The beauty of going to Independence High School back in the ‘80s was that it was the finest school in the area, period. In fact, I would argue that we were the finest public school in Northern California. At the time, our facilities were unmatched. We had three libraries — including a public library, an intimidating football stadium, a large- and small gym, Olympic-sized pools, diving platforms, a theater, auto shop, and a planetarium.
After my exhausting and trying freshman year at Branham High School, I was able to convince my dad to allow me to join my friends back in the east side. While most of my friends were at Mt. Pleasant and Silver Creek high schools, the buzz about IHS was so intense that I decided to enroll there. I had neither seen nor ever set foot on the enormous campus (it’s larger than Disneyland).
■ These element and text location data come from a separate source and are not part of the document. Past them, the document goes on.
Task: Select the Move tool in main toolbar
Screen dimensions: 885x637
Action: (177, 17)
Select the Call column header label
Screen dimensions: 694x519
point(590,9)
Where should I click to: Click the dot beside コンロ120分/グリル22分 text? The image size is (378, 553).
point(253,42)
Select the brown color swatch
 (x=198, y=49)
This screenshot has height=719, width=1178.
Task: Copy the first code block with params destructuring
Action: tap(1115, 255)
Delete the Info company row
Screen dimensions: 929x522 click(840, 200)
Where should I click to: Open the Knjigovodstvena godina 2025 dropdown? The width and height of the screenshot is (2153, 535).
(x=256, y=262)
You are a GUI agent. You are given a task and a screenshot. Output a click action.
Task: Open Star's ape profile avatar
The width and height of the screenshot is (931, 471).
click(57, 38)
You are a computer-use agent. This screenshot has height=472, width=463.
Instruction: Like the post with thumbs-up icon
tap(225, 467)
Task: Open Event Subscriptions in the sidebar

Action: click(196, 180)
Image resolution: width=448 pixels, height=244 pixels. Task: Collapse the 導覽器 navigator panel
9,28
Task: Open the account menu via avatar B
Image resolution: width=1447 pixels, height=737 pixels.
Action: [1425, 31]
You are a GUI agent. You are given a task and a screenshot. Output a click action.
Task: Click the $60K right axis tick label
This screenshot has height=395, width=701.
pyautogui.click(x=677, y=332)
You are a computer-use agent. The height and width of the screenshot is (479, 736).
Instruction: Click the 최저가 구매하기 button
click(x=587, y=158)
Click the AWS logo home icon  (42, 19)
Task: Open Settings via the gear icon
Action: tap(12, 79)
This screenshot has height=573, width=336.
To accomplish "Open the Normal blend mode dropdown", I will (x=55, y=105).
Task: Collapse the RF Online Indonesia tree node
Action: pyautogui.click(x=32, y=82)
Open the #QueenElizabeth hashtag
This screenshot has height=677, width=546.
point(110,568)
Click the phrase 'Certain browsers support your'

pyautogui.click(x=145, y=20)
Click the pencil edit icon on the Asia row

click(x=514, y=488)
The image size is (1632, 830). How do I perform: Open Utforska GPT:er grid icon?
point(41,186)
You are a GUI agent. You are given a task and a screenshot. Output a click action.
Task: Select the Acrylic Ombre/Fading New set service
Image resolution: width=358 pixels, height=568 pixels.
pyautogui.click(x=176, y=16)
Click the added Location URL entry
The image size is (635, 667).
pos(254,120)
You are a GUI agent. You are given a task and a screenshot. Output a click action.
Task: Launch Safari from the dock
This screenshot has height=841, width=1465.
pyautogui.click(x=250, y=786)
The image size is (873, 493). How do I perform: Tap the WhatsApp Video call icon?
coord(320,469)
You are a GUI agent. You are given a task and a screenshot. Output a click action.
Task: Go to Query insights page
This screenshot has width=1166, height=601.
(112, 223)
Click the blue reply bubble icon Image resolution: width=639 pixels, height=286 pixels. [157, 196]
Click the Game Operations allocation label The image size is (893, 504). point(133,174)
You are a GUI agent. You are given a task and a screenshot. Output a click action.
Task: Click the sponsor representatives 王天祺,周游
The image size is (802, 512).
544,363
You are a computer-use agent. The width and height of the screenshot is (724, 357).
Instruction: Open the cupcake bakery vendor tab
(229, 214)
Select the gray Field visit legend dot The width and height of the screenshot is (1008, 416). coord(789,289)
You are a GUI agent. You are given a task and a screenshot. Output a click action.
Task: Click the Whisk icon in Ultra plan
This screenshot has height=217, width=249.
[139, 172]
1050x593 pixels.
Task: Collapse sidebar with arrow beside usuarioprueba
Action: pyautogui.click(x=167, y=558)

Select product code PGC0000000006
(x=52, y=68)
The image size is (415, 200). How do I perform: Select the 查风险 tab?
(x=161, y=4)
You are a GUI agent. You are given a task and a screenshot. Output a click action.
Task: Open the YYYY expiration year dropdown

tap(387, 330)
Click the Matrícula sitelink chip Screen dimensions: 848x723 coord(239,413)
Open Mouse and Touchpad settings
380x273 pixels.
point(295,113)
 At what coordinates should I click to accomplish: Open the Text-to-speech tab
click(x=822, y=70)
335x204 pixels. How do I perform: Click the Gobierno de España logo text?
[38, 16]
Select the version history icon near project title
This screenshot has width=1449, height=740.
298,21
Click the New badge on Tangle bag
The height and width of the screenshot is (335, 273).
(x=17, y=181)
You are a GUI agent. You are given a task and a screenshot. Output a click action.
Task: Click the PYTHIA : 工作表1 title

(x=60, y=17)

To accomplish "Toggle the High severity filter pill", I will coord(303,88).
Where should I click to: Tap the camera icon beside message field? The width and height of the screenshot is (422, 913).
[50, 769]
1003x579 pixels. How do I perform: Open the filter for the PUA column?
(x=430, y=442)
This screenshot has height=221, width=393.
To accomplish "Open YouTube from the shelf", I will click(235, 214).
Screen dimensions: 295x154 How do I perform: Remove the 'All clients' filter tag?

Of course, like any school, state-of-the-art facilities mean absolutely nothing without great students (IHS had roughly 4,000). We had our share of stellar athletes. How many people can say that they went to school with five All Americans in the span of three years? But while those student-athletes garnered a lot of deserved attention, the people I admired most were just like you and me. Well, sort of.
I met the student pictured here, Neil Kaplan, during our final year in a required course for seniors: psychology and government. Other than noticing how bright and outspoken he was, there was nothing about him that I regarded as extraordinary.
That would change.
The first sign of his generosity came by way of a lift. I lived very far from campus, and he kindly offered to drive me home. I still remember listening to him sing along to Bruce Springsteen’s “I’m On Fire.”
The second sign came by way of a character.
At some point in the year, we were tasked with putting on a mock trial in our psychology class. Students reluctantly accepted roles, and performed pretty poorly during the trial. Each person was unprepared, terrified, or both. Neil was the attorney.
I recall being relatively bored with the entire performance, and then … Neil unleashed a performance that was unforgettable. The entire class was stunned. I don’t think any of us knew just how talented he was until that moment. For me, he was Atticus Finch and Perry Mason rolled into one.
Of course, Neil’s performances in class and in the school’s theater productions were just the beginning. Following high school, he took his talents to USC, and hasn’t stopped since. He has thrilled and touched family, friends, and fans for more than 20 years.
In June of last year, he was interviewed by a columnist from the Bay Area News Group (San Jose Mercury News). Neil said, “The great thing about voice acting is that it doesn’t matter what you look like. If you’re tall, you can play a short person. If you’re 100 years old, you can play a teenager. If you can play it, you can play it.”
As I’ve mentioned, I’ve known Neil since we were both teenagers at Independence, and since then I’ve noticed several instances of his strength of character — both in talent and in life. He’s right, if you’re 100 years old, and as talented as he is, you can play a teenager. And if you’re 50 — like he turned today — you can celebrate … like The Boss!
Congratulations on this monumental day, my friend.